Estabelecimentos que concentram metade das aquisições de alimentos no Brasil, os supermercados ou hipermercados têm potencial ambíguo de influência nas compras de consumidores brasileiros: ampliam o acesso a alimentos frescos, mas, em contrapartida, podem facilitar a escolha por alimentos ultraprocessados. A conclusão é de um estudo da Universidade de São Paulo (USP) e da Universidade do Estado do Rio de Janeiro (UERJ) publicado na revista “Cadernos de Saúde Pública” na quarta (23).
A análise levou em conta 650 comércios varejistas do município de Jundiaí, no interior de São Paulo. Por meio da ferramenta de auditoria AUDITNOVA, as autoras do estudo coletaram diversos dados sobre os estabelecimentos, como a disponibilidade de produtos, ações promocionais e localização de alimentos nas lojas, entre outros quesitos. A metodologia é baseada na classificação Nova, que separa os alimentos segundo o grau de processamento (in natura ou minimamente processados, ingredientes culinários, alimentos processados e alimentos ultraprocessados).
Os resultados possibilitaram a identificação de três perfis de estabelecimentos. O primeiro reúne as lojas que apresentam mais barreiras, e o segundo agrega os comércios que apresentam mais facilitadores para escolhas alimentares saudáveis. Já o terceiro perfil mescla os dois anteriores: nessa categoria, os estabelecimentos têm, ao mesmo tempo, barreiras e facilitadores da alimentação saudável. A disponibilidade de frutas e verduras na entrada do estabelecimento ou promoções de preços de alimentos frescos, por exemplo, são considerados facilitadores, enquanto preços promocionais para a compra ou presença de ultraprocessados nos caixas são considerados barreiras.
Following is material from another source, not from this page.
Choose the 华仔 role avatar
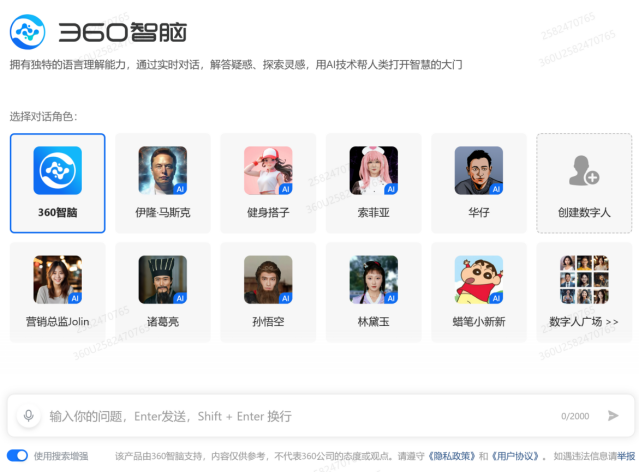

Os supermercados foram o único tipo de estabelecimento que mostrou relação com os três perfis. Enquanto se caracterizam como espaços com oferta de alimentos in natura ou minimamente processados, essas lojas também disponibilizam alimentos ultraprocessados, frequentemente com o uso de técnicas sofisticadas de marketing, como a presença de publicidade dentro do estabelecimento e o posicionamento estratégicos de determinados produtos para chamar a atenção do consumidor e incentivar as escolhas alimentares por alimentos nem sempre saudáveis.
“Nossos dados sugerem que a simples disponibilidade física de alimentos saudáveis nos supermercados não deve ser o único fator avaliado quando falamos da saudabilidade do ambiente alimentar e de seu potencial de impactar as escolhas de alimentos saudáveis entre os consumidores. Isso porque fatores complementares – como preço, publicidade e informações disponibilizadas por indústrias de alimentos ou pelo próprio comércio – podem interferir nas aquisições”, afirma Camila Borges, uma das pesquisadoras responsáveis pelo estudo.
O artigo mostra, ainda, que estabelecimentos do tipo sacolão ou hortifruti – sejam eles públicos ou privados – apresentam mais modificações físicas que promovem a venda de alimentos in natura ou minimamente processados, além de terem maior disponibilidade dessas opções. As padarias, no entanto, registraram venda prioritária de alimentos ultraprocessados.
A identificação dos perfis de estabelecimentos varejistas pode auxiliar no embasamento de futuras políticas públicas que regulem o setor varejista, promovendo ambientes alimentares mais saudáveis. “Considerar o grau de processamento dos itens à venda é essencial para promover a saúde, principalmente no contexto atual, quando vemos um aumento no consumo de ultraprocessados em substituição aos alimentos tradicionais da dieta brasileira”, diz Borges.